Since the the “how” for encrypting passwords is more of a nice to have, and vulnerability scanning might be included in the security audits, I give Yodlee an A- for their security policy.

Comparison of Financial Management Sites

This compares the observable security and the security claims of popular financial management sites. The security policy reviews were spread over a period of time; however, all Qualys SSL Labs tests were re-run on February 11, 2014 to ensure consistent grading.

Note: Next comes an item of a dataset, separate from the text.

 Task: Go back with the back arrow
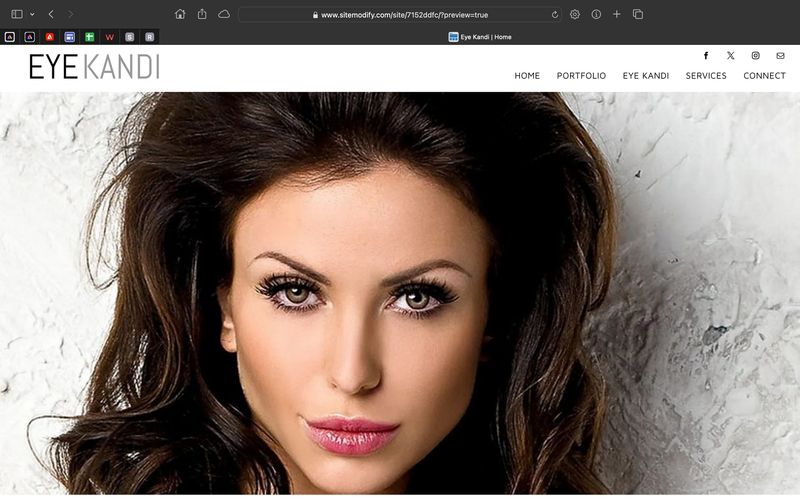[x=51, y=14]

The following aspects of each site were considered:

Summary

Service / Site EV Qualys
Grade		 Security
Policy		 Inconsistencies Date Checked
mint.com Yes A- B 1 January 16, 2014
PersonalCapital Yes B F 3 January 17, 2014
Yodlee MoneyCenter Yes A- 1 A- February 5, 2014
LearnVest Yes B C 1 February 1, 2014
CreditKarma Yes A- C 0 January 19, 2014

If you have other sites you would like added, please add them to the comments.

Methodology

EV – Extended Validation

Extended Validation (EV) is important, because it provides additional assurance that you are communicating with the site you believe you are. A corporate-proxy, cannot (with the exception of InternetExplorer) impersonate an EV certificate. This is a simple yes/no whether the site uses an EV certificate to identify itself.

Qualys SSL Server Test

The Qualys SSL Server Test provides a good snapshot of the Certificate, Key Exchange, cipher suites, and protocol version supported by the servers to secure the connection between the web server and your browser. This is the Qualys SSL Server Test letter grade (A–F).

Security Policy Review

The connection between your browser and the web server is only one aspect of site security. The design of the website and its supporting database contribute to security. Without being able to sit down with a developer and analyze the the internals of the website, the posted security policy and practices are the best the general public can review. This is my letter grade of whether the security policy includes feasible protections and adequately addresses security threats.

Inconsistencies

To try to determine whether the security policies can be taken at face value, I’ve compared the security polices agains security aspects of the site that can be observed and verified by the general public. This provides a feeling of how accurate, and therefore trustworthy, the security policies are. Granted, some of the inaccuracies might be to make the security policies understandable by the average person. This is the number of inconstancies identified between different areas of the security policy and/or the actual website.